EXERCISE GOAL: Tally the lines in these records that hold the string "link", and reply with the number alone.

EXERCISE DATA:
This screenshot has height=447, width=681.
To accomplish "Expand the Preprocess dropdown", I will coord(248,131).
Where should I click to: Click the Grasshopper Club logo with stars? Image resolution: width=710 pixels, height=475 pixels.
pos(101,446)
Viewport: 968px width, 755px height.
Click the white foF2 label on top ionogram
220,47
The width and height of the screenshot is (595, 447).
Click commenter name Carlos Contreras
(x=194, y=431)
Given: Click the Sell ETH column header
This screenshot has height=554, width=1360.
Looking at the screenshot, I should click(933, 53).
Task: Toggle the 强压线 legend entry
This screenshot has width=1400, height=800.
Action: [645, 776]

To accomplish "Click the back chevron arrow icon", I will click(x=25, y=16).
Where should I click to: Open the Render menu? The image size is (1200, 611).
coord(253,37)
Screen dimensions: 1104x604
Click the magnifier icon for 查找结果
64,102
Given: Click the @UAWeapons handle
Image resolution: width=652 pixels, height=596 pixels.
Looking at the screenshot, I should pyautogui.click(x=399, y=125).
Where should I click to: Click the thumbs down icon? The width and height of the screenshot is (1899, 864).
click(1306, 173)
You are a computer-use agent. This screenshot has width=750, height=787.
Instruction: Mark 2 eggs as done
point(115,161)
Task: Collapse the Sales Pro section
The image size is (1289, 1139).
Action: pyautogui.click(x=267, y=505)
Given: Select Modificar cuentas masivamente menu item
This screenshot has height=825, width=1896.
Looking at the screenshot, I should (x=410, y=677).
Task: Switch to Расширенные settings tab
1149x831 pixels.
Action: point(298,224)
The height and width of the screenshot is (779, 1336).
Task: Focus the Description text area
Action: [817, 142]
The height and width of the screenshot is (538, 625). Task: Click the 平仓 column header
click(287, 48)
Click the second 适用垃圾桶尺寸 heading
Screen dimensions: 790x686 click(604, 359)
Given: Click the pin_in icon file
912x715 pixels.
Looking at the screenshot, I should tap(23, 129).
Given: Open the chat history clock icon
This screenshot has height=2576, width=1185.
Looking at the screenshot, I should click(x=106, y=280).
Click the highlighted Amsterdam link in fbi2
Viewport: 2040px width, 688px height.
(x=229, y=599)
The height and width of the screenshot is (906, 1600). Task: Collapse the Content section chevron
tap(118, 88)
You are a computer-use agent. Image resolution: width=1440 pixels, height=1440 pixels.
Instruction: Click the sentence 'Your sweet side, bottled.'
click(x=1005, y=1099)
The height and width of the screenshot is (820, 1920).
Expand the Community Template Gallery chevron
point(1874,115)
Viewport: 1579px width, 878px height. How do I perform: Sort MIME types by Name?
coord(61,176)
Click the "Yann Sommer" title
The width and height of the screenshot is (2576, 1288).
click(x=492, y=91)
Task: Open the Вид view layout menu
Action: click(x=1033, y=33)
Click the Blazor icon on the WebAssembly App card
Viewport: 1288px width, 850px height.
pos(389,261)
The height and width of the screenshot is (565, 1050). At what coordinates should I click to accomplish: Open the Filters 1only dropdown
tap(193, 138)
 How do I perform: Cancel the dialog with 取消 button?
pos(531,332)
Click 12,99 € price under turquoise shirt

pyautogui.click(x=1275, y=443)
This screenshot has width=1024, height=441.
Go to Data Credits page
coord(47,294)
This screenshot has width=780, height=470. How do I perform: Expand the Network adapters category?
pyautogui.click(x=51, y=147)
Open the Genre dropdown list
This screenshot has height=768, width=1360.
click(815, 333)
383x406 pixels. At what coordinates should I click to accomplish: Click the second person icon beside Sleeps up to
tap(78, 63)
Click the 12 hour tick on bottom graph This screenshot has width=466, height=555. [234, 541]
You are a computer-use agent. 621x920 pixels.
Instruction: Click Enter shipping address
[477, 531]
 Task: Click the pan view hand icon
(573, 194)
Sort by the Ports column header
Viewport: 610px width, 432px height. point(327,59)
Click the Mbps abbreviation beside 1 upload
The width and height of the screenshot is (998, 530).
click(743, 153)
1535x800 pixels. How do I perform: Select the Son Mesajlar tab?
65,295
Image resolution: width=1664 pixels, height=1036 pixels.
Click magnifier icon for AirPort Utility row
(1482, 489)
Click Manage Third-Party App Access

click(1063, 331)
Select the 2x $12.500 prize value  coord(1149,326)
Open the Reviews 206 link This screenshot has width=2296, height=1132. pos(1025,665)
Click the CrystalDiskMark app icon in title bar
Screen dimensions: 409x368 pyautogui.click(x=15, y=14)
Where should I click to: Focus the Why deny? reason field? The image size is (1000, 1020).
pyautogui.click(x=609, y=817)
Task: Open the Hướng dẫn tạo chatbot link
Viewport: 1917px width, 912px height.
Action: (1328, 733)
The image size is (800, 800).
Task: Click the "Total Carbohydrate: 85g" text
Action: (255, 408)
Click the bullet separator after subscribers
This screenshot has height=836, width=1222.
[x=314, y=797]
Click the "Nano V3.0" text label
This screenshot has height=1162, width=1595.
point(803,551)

ANSWER TO THE PROBLEM: 3